*** Information supplied
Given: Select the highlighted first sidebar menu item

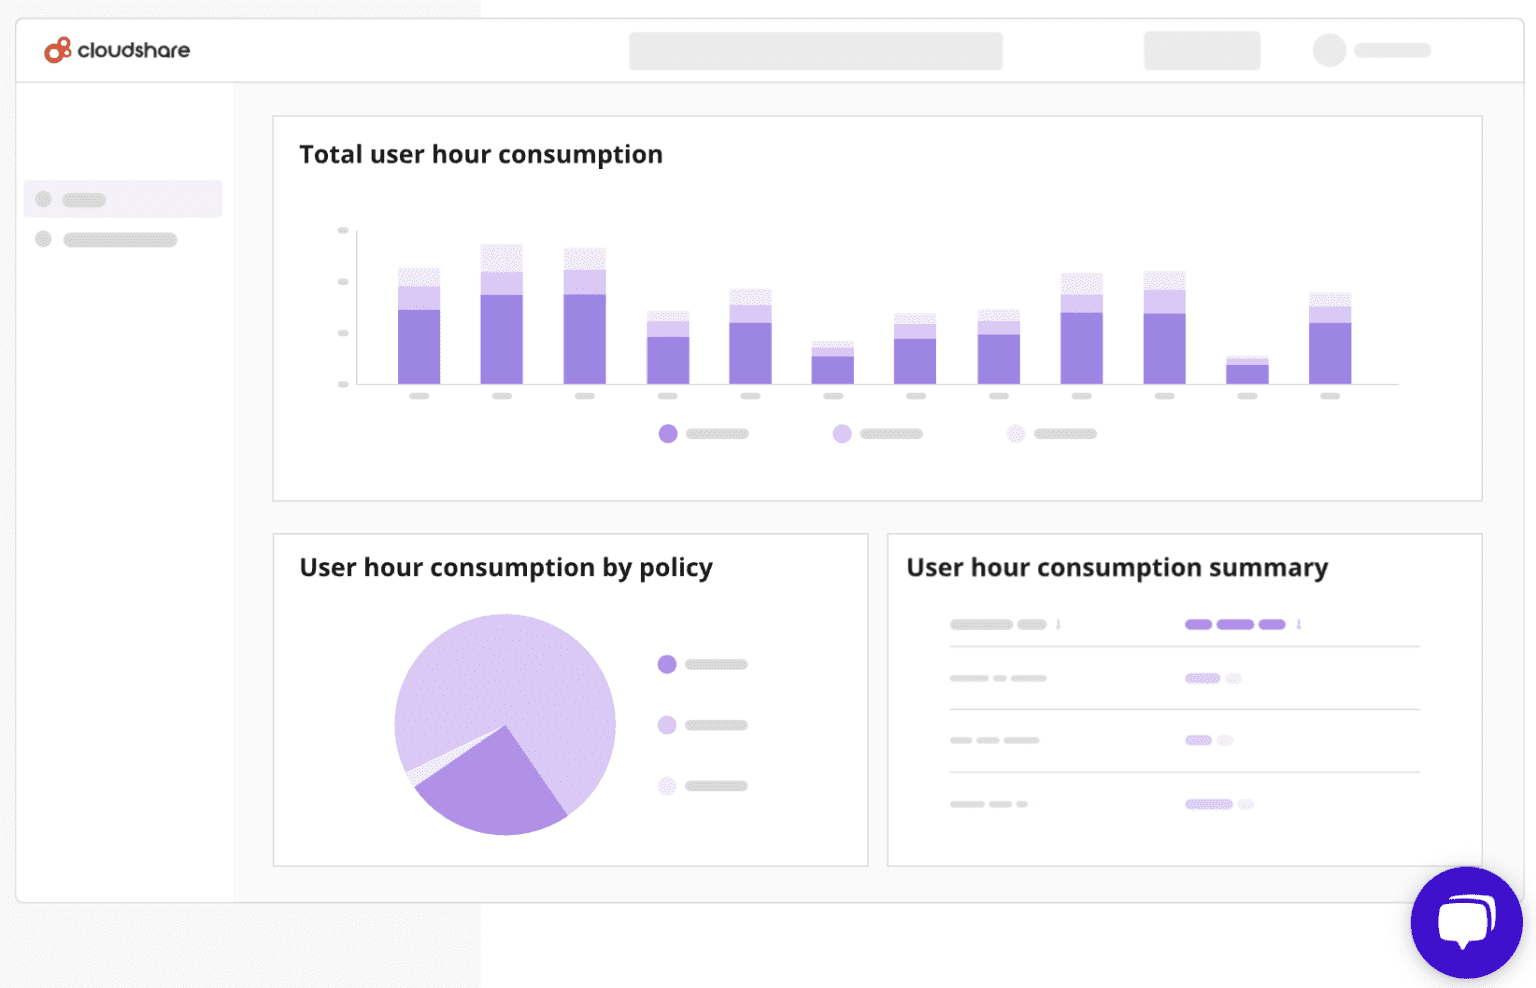Looking at the screenshot, I should tap(123, 199).
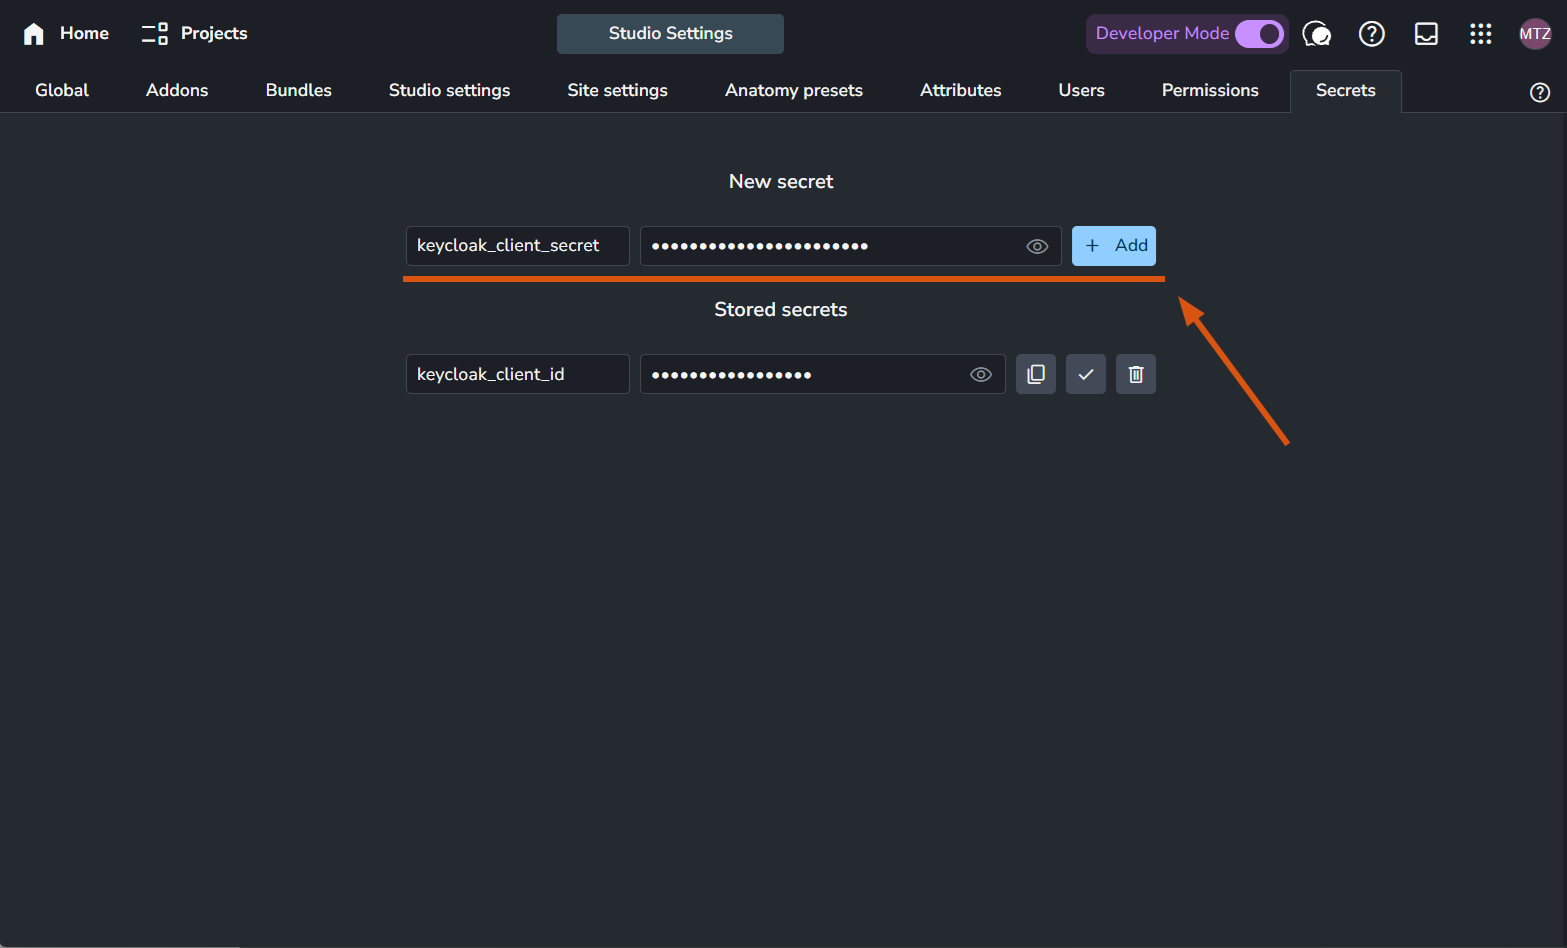Delete the keycloak_client_id stored secret
This screenshot has height=948, width=1567.
tap(1136, 374)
******
Give every line of the data above as a JSON list of strings, one string per line, skipping blank lines and leaving out the pictures.

Worked answer -
[
  "Given: Select the highlighted first sidebar menu item",
  "Looking at the screenshot, I should tap(123, 199).",
  "Delete the keycloak_client_id stored secret",
  "This screenshot has height=948, width=1567.",
  "tap(1136, 374)"
]